We meandered slowly from block to block, scrabbling up faces in the sunshine and shifting our shoes and chalk buckets slowly towards the end boulders. The bulk of the midday hours were spent pulling ourselves up slabs of gritstone, sharing banana bread and laughing each time Archie or Nathan would swing wildly from a line. We eventually settled mid way down the trail and assembled our bouldering matts under a Burbage classic, 'Boyager', the younger and lesser graded brother of the boulder problem 'Voyager'. The boys set eagerly to feeling the holds; Faye and I hanging back, necks craning to find the decent holds. There aren't any. I tired after a few feeble attempts, and retreated to the pads, content to operate the camera if supplied with flask coffee and banana bread.
The boys made headway, clamping the fridge like structure with their thighs and firing ever more extravagant beta at each other. It’s exactly this that I love about bouldering: battling with a puzzle that demands the limits of our physical and mental capabilities and the funny solutions it encourages. It's a therapy, of sorts. A therapy that develops the virtues of persistence, and emphasises the value in patience and determination.
Within the hour, Nathan stood victorious, having executed the perfect whale flop over a less than perfect edge. We celebrated, toasting to banana bread and whilst debating the merits of the 'legs-wide-open angle' for the perfect climbing shot, we retreated from the forest and joined the path once again.
We followed on the path until it fell away, passing a last scattering of boulders on the hill before a stretch of heather broke the landscape in two. The light was fading now, the air shifting to lower pressure and growing colder by the half hour. Gazing up at the moon, nearly full and stark white against the fading blue of the sky, I took pause to reflect on the days adventures. I was happy as I always feel to wander, heavy footed, through the heather towards the car and the promise of coffee.

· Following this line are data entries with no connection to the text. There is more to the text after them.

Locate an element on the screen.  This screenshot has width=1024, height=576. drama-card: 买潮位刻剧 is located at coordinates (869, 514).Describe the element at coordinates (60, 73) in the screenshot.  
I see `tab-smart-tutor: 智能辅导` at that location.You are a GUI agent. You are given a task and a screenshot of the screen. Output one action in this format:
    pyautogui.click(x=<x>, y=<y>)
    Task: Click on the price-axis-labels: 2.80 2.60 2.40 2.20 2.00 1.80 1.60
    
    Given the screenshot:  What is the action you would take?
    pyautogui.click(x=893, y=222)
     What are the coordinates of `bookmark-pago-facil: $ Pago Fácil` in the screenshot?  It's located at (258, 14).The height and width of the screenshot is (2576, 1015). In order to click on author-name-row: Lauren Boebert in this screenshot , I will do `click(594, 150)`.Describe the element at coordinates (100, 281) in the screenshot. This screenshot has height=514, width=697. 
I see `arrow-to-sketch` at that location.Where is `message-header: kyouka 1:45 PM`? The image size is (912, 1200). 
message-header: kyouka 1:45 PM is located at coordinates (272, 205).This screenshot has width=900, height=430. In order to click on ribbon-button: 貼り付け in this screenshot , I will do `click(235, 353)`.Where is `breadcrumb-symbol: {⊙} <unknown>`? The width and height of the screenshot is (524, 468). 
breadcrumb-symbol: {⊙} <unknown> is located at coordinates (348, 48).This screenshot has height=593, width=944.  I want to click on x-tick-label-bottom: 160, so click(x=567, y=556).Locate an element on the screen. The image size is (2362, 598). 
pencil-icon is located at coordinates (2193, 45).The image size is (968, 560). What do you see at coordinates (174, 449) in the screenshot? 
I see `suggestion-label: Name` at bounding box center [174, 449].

There's a distinct healing quality to the first tentative sip of a hot drink out of a plastic camping mug after coming in from a long day in the peaks; the tonic of wilderness and accomplishment. Freeze-frame: the two of us squidged onto the back bench, nursing steaming mugs of Azera and waiting for our hands to warm up again before setting off to find a place to camp for the night- the sun dipping below the dim outline of Stanage to the North as we pull out of the car park and join the empty expanse of tarmac headed deeper into the park.